Investigation of Hydrogen Oxidation/Evolution Reactions Based on Charge-Transfer Coefficients Derived from Butler–Volmer and Eyring Analyses
Geetanksha Gupta, Debittree Choudhury, Rajan Maurya, Shreya Sharma, Manoj Neergat
Abstract
The rate of hydrogen oxidation/evolution reactions is examined on Pt black in 0.5 M H 2 SO 4 and in 0.1 M KOH. The investigations are conducted in the temperature range 283–323 K using a three-electrode rotating disk electrode assembly at a rotation rate of 1600 rpm. The measured current is corrected for background, Ohmic drop ( iR s ), and mass-transport effects to obtain the kinetic current.
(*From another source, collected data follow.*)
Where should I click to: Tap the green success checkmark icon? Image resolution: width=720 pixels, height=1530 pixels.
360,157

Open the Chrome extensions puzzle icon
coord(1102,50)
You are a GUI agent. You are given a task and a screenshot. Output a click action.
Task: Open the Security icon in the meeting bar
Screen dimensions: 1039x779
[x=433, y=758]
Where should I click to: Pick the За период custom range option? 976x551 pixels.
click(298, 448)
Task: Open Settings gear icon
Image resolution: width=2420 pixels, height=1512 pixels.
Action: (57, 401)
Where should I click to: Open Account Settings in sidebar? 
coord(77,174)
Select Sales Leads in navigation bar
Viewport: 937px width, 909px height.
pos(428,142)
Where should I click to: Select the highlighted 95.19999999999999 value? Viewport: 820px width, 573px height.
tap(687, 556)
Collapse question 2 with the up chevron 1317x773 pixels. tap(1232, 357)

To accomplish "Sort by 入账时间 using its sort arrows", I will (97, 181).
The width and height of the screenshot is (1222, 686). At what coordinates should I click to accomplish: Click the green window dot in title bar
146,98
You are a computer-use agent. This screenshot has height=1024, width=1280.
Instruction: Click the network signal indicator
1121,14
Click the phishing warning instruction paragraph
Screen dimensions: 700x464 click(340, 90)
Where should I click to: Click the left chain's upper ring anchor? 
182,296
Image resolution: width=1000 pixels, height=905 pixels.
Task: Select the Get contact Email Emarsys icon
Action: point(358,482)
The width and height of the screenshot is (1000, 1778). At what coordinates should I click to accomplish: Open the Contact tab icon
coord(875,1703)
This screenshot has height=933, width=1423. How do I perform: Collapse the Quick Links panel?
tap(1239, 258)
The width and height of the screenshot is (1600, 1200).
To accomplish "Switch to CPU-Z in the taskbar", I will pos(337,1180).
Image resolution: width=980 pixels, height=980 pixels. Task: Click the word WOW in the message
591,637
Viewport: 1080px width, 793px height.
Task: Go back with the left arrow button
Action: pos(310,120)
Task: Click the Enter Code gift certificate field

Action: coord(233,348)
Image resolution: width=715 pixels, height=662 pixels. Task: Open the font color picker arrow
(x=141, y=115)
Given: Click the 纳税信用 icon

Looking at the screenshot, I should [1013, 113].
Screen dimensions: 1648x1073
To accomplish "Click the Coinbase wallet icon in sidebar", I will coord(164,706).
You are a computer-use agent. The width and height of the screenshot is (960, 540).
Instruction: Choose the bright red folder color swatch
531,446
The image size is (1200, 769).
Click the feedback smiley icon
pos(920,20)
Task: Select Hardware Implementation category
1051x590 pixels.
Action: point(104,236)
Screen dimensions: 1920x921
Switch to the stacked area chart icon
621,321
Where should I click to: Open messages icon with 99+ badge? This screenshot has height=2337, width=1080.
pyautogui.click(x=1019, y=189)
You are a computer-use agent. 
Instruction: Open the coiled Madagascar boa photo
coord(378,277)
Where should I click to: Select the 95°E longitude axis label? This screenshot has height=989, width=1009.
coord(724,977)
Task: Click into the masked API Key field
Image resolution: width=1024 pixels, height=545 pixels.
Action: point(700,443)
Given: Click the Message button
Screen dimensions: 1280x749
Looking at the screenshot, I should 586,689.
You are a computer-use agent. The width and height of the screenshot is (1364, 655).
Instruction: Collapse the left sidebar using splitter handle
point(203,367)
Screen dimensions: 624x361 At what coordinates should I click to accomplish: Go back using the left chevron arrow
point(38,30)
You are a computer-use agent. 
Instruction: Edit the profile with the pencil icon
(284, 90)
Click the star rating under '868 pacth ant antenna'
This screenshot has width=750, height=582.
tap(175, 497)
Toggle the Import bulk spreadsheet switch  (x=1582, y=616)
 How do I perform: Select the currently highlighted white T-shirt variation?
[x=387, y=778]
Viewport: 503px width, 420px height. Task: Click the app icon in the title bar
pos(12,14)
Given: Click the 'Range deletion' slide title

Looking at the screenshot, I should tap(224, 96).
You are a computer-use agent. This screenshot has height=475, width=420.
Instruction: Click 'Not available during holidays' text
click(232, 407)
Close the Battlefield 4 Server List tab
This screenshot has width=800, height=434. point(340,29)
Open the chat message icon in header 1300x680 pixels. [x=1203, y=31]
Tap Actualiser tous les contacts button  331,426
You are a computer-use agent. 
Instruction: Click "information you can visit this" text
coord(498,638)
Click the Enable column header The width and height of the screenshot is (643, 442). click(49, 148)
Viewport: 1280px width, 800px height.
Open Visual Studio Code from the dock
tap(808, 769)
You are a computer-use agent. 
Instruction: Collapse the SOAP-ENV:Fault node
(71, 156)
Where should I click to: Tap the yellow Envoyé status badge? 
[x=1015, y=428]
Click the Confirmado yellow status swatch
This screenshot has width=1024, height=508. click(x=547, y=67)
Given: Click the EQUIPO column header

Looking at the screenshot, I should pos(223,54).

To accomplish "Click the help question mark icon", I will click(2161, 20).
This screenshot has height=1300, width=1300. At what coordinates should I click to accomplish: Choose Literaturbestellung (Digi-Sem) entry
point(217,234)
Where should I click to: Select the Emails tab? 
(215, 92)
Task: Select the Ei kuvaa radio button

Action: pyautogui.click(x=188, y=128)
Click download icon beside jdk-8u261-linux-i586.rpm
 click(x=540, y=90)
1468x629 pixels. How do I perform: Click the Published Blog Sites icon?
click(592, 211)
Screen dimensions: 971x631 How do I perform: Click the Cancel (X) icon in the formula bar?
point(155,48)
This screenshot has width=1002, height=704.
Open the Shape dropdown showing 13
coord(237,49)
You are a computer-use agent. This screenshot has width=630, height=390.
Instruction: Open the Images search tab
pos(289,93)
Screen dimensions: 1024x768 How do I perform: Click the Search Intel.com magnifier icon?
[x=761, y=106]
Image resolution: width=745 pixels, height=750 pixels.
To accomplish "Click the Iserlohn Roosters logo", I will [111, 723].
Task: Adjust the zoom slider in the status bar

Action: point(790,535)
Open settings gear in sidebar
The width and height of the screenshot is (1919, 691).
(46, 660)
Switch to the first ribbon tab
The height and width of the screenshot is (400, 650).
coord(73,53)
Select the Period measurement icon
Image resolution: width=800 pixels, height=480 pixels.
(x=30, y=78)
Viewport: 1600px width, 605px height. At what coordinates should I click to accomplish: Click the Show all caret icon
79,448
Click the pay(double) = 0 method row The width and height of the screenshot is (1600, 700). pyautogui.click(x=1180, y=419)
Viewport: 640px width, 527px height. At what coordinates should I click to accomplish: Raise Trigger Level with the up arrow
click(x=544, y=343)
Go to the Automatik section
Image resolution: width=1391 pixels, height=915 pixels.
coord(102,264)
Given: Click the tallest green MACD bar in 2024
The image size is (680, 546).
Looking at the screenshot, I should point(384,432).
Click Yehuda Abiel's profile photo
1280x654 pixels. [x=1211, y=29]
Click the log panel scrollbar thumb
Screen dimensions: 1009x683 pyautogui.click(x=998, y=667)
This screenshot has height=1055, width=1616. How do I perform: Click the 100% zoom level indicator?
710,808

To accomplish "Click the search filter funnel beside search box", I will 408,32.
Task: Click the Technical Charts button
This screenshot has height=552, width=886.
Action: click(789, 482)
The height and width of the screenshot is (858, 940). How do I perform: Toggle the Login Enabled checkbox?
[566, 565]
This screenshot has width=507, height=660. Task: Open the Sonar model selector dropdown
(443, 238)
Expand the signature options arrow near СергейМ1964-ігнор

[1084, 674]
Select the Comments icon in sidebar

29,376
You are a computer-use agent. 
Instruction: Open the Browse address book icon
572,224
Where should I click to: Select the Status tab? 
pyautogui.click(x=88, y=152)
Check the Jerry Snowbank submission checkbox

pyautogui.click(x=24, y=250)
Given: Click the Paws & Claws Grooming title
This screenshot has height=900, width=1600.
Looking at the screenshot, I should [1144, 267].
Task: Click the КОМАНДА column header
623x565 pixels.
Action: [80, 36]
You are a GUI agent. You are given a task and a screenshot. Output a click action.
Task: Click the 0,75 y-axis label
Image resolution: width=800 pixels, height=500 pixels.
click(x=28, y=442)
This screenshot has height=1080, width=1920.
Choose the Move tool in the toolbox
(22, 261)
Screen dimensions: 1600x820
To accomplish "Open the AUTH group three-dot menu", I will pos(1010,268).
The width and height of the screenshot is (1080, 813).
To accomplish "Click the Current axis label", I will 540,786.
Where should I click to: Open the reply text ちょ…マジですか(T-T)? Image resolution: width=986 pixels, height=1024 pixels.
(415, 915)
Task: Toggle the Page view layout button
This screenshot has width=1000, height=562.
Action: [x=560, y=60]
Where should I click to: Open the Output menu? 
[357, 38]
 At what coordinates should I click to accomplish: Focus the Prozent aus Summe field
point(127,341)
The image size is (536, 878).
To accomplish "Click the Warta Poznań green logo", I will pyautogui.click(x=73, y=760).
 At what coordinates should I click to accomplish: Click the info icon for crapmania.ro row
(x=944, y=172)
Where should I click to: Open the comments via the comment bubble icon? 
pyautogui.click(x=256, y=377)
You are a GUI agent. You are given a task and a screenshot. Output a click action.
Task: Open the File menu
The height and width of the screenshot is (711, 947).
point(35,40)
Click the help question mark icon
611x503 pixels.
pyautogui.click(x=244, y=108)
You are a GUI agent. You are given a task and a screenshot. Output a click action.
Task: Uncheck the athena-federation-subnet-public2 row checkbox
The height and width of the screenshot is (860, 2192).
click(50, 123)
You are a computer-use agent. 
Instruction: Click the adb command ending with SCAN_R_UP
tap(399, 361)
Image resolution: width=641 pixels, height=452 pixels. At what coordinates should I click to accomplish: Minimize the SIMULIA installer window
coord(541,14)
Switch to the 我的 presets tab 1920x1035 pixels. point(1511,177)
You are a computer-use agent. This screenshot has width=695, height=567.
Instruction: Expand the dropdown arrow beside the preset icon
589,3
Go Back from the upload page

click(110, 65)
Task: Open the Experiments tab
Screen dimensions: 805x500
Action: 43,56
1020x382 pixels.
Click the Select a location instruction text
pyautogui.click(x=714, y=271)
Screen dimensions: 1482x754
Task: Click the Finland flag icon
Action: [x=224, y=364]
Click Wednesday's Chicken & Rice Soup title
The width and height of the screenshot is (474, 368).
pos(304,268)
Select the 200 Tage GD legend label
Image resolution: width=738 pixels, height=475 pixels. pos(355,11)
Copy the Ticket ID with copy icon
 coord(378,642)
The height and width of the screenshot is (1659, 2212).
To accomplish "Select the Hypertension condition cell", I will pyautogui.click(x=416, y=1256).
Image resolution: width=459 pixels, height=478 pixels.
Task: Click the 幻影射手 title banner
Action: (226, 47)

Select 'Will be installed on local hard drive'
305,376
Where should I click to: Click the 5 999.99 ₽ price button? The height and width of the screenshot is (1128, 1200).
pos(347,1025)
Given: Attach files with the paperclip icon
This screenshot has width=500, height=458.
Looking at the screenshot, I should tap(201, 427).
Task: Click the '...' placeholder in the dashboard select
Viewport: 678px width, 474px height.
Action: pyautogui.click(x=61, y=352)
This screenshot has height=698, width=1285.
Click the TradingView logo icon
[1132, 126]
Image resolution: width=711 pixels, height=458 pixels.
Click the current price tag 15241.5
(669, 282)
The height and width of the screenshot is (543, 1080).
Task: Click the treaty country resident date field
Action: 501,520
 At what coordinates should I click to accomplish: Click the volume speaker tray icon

The kinetic parameters [exchange current density ( j 0 ) and charge-transfer coefficient (α)] are obtained from the Butler–Volmer analysis, and in both the media, the α values obtained are in the sensible range of 0.6–0.9. The activation enthalpy at equilibrium potential (Δ H 0 ) and that at various overpotentials (Δ H # ) are estimated from the Eyring analysis. In an acidic medium, Δ H # decreases with overpotential (η), suggesting electrocatalysis of the reactions, leading to α values in the sensible range of 0.6–0.9. On the other hand, the increasing trend of Δ H # with η in alkaline medium results in unexpected α values, indicating electro-inhibition of the reaction. The higher Gibbs free energy of adsorption (Δ G H upd ) in alkaline medium, obtained from the Temkin–Frumkin isotherm, suggests stronger binding of the adsorbed species to the catalyst surface. Consequently, the inhibiting effect of OH – ions on Pt is manifested by a decrease in the H upd area and the voltammetric features in the alkaline medium. Thus, the electrocatalysis and electro-inhibition of the reactions are established from the Eyring analysis. A method for recovering the active surface sites is also presented.